Frasier, without the (recorded) laughs…
At a recent dinner party, some friends and I wondered: What would the TV show Frasier be without the audience laugh track? And further, could machine learning be used to automatically mute out the undesired audience audio?
So, I built a tool to automatically mute the sections of audience laughter.
The repository includes a Jupyter notebook with detailed explanation, example video clip with processed audio, a trained model, and the CLI tool to apply this to your own audio files.
I wrote this in Python and used several open source libraries, notably Keras for describing a multi-layer recurrent neural network, librosa for audio feature extraction, and (of course) numpy to manipulate the data. It’s amazing what you can do in under 300 lines of code, thanks to contributions of the open source community.
What makes this an interesting problem, in my opinion, is that the “laugh track” audio is highly variable, real studio audience recordings, so properly classifying the audio required a more complex machine learning approach. Using a model that considered time-series data, rather than simple point-in-time consideration.

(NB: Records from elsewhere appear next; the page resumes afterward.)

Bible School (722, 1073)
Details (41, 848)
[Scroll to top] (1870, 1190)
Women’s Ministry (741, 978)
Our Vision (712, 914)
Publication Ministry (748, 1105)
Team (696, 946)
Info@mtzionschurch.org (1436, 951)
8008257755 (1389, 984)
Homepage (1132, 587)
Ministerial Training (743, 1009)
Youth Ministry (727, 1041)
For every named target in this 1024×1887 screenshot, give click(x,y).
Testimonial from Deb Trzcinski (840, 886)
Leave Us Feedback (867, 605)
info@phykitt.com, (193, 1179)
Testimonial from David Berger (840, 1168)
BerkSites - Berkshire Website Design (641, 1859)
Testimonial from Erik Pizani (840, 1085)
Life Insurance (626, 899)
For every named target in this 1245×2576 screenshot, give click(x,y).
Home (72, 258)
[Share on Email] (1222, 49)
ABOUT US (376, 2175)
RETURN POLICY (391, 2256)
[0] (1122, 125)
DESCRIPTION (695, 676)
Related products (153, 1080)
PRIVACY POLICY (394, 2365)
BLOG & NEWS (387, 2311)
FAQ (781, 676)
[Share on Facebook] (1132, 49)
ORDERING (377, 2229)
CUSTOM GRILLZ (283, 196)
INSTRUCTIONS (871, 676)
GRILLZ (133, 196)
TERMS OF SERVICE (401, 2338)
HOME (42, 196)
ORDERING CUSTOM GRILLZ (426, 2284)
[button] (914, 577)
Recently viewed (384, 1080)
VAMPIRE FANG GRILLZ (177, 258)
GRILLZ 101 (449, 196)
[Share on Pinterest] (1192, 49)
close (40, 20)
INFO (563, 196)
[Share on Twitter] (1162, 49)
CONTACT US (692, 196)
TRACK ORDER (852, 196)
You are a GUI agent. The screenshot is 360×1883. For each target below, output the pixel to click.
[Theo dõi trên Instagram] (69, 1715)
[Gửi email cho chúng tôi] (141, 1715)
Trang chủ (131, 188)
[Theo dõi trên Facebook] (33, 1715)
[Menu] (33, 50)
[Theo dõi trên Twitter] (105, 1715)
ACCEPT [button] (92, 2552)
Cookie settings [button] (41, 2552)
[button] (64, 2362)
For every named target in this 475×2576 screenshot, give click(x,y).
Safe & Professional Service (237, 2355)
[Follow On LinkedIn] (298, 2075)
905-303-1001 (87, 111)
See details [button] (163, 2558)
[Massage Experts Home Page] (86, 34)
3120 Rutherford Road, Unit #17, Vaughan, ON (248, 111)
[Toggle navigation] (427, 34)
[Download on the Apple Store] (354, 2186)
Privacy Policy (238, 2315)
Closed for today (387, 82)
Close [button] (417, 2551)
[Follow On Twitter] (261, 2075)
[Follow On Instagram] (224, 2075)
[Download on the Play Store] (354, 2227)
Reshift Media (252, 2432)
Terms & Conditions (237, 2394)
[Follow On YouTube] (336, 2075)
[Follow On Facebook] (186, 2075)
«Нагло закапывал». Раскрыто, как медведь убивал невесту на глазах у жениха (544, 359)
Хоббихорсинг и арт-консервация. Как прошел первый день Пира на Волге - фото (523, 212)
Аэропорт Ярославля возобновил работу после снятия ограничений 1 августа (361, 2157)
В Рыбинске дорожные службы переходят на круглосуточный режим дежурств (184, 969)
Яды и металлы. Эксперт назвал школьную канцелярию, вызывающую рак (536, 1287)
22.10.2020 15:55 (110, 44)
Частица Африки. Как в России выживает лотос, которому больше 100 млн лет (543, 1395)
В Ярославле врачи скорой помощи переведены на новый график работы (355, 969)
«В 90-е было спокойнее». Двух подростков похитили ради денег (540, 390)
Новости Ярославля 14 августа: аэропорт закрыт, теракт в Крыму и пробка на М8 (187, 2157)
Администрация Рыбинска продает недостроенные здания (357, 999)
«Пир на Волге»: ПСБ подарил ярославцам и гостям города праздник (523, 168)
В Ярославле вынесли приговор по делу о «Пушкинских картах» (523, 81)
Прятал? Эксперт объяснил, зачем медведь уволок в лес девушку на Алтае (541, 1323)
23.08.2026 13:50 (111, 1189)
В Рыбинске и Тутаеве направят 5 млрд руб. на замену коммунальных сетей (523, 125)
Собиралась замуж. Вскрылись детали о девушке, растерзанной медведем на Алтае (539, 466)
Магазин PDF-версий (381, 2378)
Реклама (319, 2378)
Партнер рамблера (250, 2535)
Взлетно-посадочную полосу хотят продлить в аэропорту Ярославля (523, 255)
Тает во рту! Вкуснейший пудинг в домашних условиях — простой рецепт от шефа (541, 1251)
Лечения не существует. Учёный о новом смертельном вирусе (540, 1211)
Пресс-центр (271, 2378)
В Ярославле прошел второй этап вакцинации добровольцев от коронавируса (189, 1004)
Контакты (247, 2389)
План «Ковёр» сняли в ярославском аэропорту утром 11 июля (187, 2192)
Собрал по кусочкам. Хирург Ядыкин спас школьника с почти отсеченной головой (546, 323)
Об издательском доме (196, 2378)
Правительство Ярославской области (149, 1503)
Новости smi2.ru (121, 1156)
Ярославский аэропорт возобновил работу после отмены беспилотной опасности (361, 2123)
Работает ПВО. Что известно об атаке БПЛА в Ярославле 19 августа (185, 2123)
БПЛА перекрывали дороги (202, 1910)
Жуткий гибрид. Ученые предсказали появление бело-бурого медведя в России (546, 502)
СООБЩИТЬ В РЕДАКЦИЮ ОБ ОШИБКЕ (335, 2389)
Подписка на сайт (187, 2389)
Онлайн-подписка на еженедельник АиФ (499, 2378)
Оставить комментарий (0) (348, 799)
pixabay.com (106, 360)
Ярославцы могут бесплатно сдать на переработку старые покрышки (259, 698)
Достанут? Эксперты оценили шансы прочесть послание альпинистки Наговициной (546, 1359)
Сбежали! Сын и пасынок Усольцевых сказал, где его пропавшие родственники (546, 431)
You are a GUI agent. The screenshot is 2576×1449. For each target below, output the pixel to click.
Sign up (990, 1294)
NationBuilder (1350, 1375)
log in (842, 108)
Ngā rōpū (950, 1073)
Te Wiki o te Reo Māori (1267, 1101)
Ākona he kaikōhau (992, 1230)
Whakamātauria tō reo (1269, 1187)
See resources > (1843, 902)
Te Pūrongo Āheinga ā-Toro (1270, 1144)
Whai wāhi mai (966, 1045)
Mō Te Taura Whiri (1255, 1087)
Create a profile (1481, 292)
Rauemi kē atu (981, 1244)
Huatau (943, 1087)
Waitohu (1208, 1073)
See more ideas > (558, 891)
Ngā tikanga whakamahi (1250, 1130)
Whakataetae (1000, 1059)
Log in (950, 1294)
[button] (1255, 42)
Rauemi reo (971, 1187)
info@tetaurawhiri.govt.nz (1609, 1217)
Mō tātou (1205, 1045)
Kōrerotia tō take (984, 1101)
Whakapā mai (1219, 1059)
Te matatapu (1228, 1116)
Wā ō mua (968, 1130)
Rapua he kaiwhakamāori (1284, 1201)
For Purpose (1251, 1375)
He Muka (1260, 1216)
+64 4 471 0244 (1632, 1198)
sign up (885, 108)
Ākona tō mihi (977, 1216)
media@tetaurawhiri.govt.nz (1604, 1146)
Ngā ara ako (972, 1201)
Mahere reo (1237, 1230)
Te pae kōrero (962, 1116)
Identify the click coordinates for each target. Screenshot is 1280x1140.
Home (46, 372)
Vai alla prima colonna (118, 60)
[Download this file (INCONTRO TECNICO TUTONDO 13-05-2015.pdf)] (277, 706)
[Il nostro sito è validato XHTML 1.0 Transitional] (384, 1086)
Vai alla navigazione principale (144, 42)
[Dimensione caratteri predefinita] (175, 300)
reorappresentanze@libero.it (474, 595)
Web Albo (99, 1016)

I used a number of fantastic tools and resources along the way – starting with Jupyter to rapidly prototype different approaches to the problem, and visualize the data as I went along. After I had built a solution I was happy with, I worked to convert it from a notebook, which is good for reference, exploration, and demonstration, to a standalone Python tool with a command line interface, which can be run on-demand to train or apply the model.
In theory, this tool could be trained on any two classes of audio, and then used to mute out one of those two classes. I don’t believe there is anything particularly special about identifying “laughs” vs other kinds of distinct audio! All my code is released under MIT license, so you are welcome to do whatever you’d like with it.